| Excerpted passage |
Unlike previous Republican presidents, Donald Trump has relished bashing some businesses. One week it’s Amazon for supposedly getting cut-rate shipping from the U.S. Postal Service. The next it’s Harley-Davidson for shifting some of its production to Europe.
But perhaps the most consistent corporate target of President Trump’s ire has been pharmaceutical companies. He has long complained of “the injustice” of companies setting high drug prices in the U.S. while cutting deals with government-run health-care systems in other countries to sell the same drugs at cheaper prices. This week, he was back on the attack in a tweet:
Pfizer & others should be ashamed that they have raised drug prices for no reason. They are merely taking advantage of the poor & others unable to defend themselves, while at the same time giving bargain basement prices to other countries in Europe & elsewhere. We will respond!
Trump was referring to Pfizer’s decision to raise prices on more than 100 prescription medicines. Its price of a 100-milligram Viagra tablet rose to $88.45, up from $73.85. A bottle of Xalatan, eyedrops for glaucoma, went from $89.38 to $107.05. Such hikes make an overall difference — prescription-drug expenses were 12 percent of all health spending in 2015, up from only 7 percent during the 1990s.
The president’s jawboning has had some impact. Last Thursday, Merck & Co. Inc. joined Pfizer and Novartis AG in rolling back some prices and keeping others in line with inflation.
But what’s really expected to roil the economic waters that Big Pharma swims in is a series of White House initiatives that Trump, more than a year ago, signaled were coming. Last week, they were made clear with a torrent of announcements from federal agencies.
First, the Food and Drug Administration declared that it would crack down on the gaming of regulations that keeps drug prices artificially inflated or hinders competition from cheaper generic drugs. The FDA will try to end bottlenecks to the approval of cheaper, generic drugs.
Second, the FDA released a plan to promote the growth of biosimilars, which are generic copies of expensive drugs that fight diseases such as cancer or anemia. Branded drug companies have abused the rules on generic approval to hold up competition, costing American consumers billions. The Trump administration is finally going to bring real competition to this market, which represents fully 40 percent of U.S. spending on prescription drugs.

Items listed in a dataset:
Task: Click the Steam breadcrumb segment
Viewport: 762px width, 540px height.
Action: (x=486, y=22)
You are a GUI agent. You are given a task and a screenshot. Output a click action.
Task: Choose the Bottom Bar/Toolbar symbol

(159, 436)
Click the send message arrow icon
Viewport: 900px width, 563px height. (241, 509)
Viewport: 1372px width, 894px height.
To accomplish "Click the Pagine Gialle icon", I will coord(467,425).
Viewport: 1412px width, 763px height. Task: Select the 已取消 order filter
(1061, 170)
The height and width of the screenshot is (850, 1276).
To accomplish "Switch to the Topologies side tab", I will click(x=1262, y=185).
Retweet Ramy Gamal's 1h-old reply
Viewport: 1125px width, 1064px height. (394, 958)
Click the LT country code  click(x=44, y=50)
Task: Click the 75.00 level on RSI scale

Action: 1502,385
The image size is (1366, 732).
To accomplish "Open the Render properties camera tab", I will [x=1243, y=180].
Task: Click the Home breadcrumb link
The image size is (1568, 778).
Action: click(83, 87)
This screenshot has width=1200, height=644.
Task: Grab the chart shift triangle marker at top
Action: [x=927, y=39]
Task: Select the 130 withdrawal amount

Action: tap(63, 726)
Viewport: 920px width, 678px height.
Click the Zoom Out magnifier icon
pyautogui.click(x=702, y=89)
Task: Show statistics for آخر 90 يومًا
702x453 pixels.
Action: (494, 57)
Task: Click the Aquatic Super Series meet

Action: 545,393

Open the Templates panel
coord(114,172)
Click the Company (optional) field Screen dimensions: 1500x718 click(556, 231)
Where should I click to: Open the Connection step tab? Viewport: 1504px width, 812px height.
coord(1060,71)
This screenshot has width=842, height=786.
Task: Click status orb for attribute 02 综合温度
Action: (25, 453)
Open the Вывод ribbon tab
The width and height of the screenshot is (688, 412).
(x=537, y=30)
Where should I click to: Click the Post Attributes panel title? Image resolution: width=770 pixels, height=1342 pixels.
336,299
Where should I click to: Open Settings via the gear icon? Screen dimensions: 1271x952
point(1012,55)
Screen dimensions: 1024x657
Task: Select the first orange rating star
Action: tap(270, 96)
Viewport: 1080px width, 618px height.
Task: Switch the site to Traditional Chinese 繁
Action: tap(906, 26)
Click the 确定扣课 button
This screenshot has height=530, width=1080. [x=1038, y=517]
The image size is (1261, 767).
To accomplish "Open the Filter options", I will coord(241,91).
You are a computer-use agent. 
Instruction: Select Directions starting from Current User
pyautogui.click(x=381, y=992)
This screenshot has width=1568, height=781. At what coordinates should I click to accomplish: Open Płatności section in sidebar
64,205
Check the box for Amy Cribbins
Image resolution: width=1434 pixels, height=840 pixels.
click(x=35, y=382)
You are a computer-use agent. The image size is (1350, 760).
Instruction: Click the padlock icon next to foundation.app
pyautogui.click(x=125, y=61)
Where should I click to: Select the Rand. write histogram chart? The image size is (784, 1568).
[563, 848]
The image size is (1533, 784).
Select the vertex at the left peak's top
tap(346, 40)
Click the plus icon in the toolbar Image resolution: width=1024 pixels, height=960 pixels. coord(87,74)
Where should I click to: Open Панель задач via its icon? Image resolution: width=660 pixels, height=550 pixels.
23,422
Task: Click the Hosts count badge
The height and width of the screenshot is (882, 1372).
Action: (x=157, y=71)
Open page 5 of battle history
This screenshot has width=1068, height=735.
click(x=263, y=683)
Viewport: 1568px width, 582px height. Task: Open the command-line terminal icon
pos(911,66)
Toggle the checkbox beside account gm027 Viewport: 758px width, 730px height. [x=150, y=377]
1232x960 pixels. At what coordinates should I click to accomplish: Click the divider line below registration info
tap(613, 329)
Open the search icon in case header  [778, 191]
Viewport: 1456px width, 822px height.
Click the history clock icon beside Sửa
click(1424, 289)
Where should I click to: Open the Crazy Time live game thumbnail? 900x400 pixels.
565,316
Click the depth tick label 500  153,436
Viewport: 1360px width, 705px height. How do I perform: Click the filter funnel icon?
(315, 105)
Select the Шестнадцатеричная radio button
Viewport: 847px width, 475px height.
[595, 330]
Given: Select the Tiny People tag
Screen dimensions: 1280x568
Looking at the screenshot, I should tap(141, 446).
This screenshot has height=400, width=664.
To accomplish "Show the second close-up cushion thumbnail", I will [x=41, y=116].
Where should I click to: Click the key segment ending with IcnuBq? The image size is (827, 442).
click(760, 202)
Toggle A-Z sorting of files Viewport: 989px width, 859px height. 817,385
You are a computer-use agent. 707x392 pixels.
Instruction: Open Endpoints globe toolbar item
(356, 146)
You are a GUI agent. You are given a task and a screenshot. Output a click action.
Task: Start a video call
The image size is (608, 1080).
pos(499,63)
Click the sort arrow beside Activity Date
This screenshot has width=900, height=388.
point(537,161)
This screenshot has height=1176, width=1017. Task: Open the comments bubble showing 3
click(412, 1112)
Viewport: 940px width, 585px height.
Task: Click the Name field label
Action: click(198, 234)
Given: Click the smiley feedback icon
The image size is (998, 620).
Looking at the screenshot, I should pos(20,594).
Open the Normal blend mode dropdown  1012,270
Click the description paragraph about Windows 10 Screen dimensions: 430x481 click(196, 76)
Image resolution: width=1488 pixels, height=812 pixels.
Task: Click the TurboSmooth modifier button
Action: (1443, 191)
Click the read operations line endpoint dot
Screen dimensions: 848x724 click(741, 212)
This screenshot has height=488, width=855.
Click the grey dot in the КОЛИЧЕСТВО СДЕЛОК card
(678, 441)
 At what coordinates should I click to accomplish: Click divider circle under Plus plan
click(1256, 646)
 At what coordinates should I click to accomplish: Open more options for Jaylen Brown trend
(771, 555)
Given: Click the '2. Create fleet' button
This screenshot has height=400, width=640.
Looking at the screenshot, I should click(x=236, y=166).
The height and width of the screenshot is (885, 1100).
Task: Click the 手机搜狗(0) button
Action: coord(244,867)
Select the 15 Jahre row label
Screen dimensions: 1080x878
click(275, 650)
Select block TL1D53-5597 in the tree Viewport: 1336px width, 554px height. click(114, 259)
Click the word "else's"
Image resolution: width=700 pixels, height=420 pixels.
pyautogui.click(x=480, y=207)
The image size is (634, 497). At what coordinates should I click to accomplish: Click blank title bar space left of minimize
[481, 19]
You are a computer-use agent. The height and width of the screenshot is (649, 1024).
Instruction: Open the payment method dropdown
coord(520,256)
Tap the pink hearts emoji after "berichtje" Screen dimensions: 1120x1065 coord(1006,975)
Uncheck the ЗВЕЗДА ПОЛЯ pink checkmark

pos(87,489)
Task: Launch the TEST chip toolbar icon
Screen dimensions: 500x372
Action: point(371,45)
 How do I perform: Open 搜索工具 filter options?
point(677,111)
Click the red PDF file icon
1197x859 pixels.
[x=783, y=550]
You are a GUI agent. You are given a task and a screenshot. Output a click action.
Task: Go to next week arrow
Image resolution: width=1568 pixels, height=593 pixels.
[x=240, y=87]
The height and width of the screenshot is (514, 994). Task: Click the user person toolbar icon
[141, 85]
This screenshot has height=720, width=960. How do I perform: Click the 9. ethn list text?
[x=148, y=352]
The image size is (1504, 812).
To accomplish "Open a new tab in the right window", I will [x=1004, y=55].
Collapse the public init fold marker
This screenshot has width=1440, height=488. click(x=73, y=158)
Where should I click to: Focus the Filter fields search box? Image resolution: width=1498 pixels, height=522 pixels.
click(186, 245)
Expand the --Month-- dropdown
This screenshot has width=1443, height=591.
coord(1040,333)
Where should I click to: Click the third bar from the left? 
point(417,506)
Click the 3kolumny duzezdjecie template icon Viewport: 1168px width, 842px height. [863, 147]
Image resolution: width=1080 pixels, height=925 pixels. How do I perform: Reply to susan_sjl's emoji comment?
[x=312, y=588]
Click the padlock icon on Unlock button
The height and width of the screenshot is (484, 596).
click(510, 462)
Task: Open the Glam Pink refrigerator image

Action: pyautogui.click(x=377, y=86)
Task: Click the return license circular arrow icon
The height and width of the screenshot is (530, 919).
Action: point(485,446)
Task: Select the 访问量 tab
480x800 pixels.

| What you will do |
1) In the drug-pricing article, what did Pfizer raise the price of a 100-milligram Viagra tablet to?
2) Please write out the section of the drug-pricing article that starts with the words containing "But what’s really" and ends with "cheaper, generic drugs.".

| Results |
1) $88.45

2)
But what’s really expected to roil the economic waters that Big Pharma swims in is a series of White House initiatives that Trump, more than a year ago, signaled were coming. Last week, they were made clear with a torrent of announcements from federal agencies.
First, the Food and Drug Administration declared that it would crack down on the gaming of regulations that keeps drug prices artificially inflated or hinders competition from cheaper generic drugs. The FDA will try to end bottlenecks to the approval of cheaper, generic drugs.